### [WHAT YOU WILL DO]
Rewrite the rows below, replacing "magnifier" with "magnifying glass" and changing nothing else.

### [DATA PROVIDED]

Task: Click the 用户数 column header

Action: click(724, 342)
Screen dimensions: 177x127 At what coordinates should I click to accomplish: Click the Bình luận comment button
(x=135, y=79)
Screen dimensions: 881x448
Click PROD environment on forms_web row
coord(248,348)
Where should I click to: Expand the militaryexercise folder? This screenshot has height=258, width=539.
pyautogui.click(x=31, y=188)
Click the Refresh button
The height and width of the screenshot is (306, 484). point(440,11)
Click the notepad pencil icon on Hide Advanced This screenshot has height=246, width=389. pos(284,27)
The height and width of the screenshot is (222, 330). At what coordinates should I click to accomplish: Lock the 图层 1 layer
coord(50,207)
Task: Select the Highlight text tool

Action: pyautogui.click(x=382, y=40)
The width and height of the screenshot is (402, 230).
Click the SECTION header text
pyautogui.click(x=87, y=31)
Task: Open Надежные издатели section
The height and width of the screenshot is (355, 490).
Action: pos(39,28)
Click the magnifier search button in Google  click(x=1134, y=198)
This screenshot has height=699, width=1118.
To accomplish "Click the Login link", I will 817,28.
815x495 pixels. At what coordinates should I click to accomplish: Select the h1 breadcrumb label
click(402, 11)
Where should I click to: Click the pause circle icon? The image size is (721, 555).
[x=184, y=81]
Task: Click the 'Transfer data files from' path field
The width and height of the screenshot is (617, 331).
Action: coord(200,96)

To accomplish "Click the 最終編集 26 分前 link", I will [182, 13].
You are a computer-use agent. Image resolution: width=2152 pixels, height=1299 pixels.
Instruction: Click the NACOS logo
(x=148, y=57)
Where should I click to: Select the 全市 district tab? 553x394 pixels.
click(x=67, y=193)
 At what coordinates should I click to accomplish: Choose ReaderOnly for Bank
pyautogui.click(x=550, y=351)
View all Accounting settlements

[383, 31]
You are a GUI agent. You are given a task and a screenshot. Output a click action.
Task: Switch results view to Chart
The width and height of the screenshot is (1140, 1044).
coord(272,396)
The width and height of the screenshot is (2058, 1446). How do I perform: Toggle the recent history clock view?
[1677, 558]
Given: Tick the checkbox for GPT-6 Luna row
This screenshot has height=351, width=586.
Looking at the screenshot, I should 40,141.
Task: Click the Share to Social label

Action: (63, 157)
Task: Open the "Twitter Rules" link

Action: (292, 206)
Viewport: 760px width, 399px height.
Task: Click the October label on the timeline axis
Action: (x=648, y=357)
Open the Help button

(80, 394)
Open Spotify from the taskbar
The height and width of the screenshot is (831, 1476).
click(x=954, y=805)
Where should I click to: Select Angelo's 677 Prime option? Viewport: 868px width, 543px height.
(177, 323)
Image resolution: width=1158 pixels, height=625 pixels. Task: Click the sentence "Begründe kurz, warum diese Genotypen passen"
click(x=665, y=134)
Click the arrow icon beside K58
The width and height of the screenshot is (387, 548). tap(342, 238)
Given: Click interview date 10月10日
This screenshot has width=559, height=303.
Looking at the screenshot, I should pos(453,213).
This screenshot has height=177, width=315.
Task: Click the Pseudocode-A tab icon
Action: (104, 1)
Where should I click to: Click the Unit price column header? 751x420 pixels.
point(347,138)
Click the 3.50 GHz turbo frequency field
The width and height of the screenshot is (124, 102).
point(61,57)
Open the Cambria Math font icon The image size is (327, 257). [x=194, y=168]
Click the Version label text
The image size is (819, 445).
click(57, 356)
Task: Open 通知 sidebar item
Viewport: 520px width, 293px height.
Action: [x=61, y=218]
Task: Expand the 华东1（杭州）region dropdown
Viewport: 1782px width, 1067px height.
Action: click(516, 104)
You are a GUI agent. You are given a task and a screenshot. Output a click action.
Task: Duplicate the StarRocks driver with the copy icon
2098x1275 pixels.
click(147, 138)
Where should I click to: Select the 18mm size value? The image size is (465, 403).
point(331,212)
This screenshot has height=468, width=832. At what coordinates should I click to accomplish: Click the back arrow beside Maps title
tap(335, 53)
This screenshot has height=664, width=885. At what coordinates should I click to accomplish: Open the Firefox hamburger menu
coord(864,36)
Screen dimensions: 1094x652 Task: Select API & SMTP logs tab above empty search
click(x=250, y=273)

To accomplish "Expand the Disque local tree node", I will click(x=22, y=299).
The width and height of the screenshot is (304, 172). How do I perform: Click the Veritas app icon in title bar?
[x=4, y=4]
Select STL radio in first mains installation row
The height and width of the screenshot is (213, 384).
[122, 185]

### [ANSWER FOR THE TASK]
Task: Click the 用户数 column header

Action: click(724, 342)
Screen dimensions: 177x127 At what coordinates should I click to accomplish: Click the Bình luận comment button
(x=135, y=79)
Screen dimensions: 881x448
Click PROD environment on forms_web row
coord(248,348)
Where should I click to: Expand the militaryexercise folder? This screenshot has height=258, width=539.
pyautogui.click(x=31, y=188)
Click the Refresh button
The height and width of the screenshot is (306, 484). point(440,11)
Click the notepad pencil icon on Hide Advanced This screenshot has height=246, width=389. pos(284,27)
The height and width of the screenshot is (222, 330). At what coordinates should I click to accomplish: Lock the 图层 1 layer
coord(50,207)
Task: Select the Highlight text tool

Action: pyautogui.click(x=382, y=40)
The width and height of the screenshot is (402, 230).
Click the SECTION header text
pyautogui.click(x=87, y=31)
Task: Open Надежные издатели section
The height and width of the screenshot is (355, 490).
Action: pos(39,28)
Click the magnifying glass search button in Google  click(x=1134, y=198)
This screenshot has height=699, width=1118.
To accomplish "Click the Login link", I will 817,28.
815x495 pixels. At what coordinates should I click to accomplish: Select the h1 breadcrumb label
click(402, 11)
Where should I click to: Click the pause circle icon? The image size is (721, 555).
[x=184, y=81]
Task: Click the 'Transfer data files from' path field
The width and height of the screenshot is (617, 331).
Action: coord(200,96)

To accomplish "Click the 最終編集 26 分前 link", I will [182, 13].
You are a computer-use agent. Image resolution: width=2152 pixels, height=1299 pixels.
Instruction: Click the NACOS logo
(x=148, y=57)
Where should I click to: Select the 全市 district tab? 553x394 pixels.
click(x=67, y=193)
 At what coordinates should I click to accomplish: Choose ReaderOnly for Bank
pyautogui.click(x=550, y=351)
View all Accounting settlements

[383, 31]
You are a GUI agent. You are given a task and a screenshot. Output a click action.
Task: Switch results view to Chart
The width and height of the screenshot is (1140, 1044).
coord(272,396)
The width and height of the screenshot is (2058, 1446). How do I perform: Toggle the recent history clock view?
[1677, 558]
Given: Tick the checkbox for GPT-6 Luna row
This screenshot has height=351, width=586.
Looking at the screenshot, I should 40,141.
Task: Click the Share to Social label

Action: (63, 157)
Task: Open the "Twitter Rules" link

Action: (292, 206)
Viewport: 760px width, 399px height.
Task: Click the October label on the timeline axis
Action: (x=648, y=357)
Open the Help button

(80, 394)
Open Spotify from the taskbar
The height and width of the screenshot is (831, 1476).
click(x=954, y=805)
Where should I click to: Select Angelo's 677 Prime option? Viewport: 868px width, 543px height.
(177, 323)
Image resolution: width=1158 pixels, height=625 pixels. Task: Click the sentence "Begründe kurz, warum diese Genotypen passen"
click(x=665, y=134)
Click the arrow icon beside K58
The width and height of the screenshot is (387, 548). tap(342, 238)
Given: Click interview date 10月10日
This screenshot has width=559, height=303.
Looking at the screenshot, I should pos(453,213).
This screenshot has height=177, width=315.
Task: Click the Pseudocode-A tab icon
Action: (104, 1)
Where should I click to: Click the Unit price column header? 751x420 pixels.
point(347,138)
Click the 3.50 GHz turbo frequency field
The width and height of the screenshot is (124, 102).
point(61,57)
Open the Cambria Math font icon The image size is (327, 257). [x=194, y=168]
Click the Version label text
The image size is (819, 445).
click(57, 356)
Task: Open 通知 sidebar item
Viewport: 520px width, 293px height.
Action: [x=61, y=218]
Task: Expand the 华东1（杭州）region dropdown
Viewport: 1782px width, 1067px height.
Action: click(516, 104)
You are a GUI agent. You are given a task and a screenshot. Output a click action.
Task: Duplicate the StarRocks driver with the copy icon
2098x1275 pixels.
click(147, 138)
Where should I click to: Select the 18mm size value? The image size is (465, 403).
point(331,212)
This screenshot has height=468, width=832. At what coordinates should I click to accomplish: Click the back arrow beside Maps title
tap(335, 53)
This screenshot has height=664, width=885. At what coordinates should I click to accomplish: Open the Firefox hamburger menu
coord(864,36)
Screen dimensions: 1094x652 Task: Select API & SMTP logs tab above empty search
click(x=250, y=273)

To accomplish "Expand the Disque local tree node", I will click(x=22, y=299).
The width and height of the screenshot is (304, 172). How do I perform: Click the Veritas app icon in title bar?
[x=4, y=4]
Select STL radio in first mains installation row
The height and width of the screenshot is (213, 384).
[122, 185]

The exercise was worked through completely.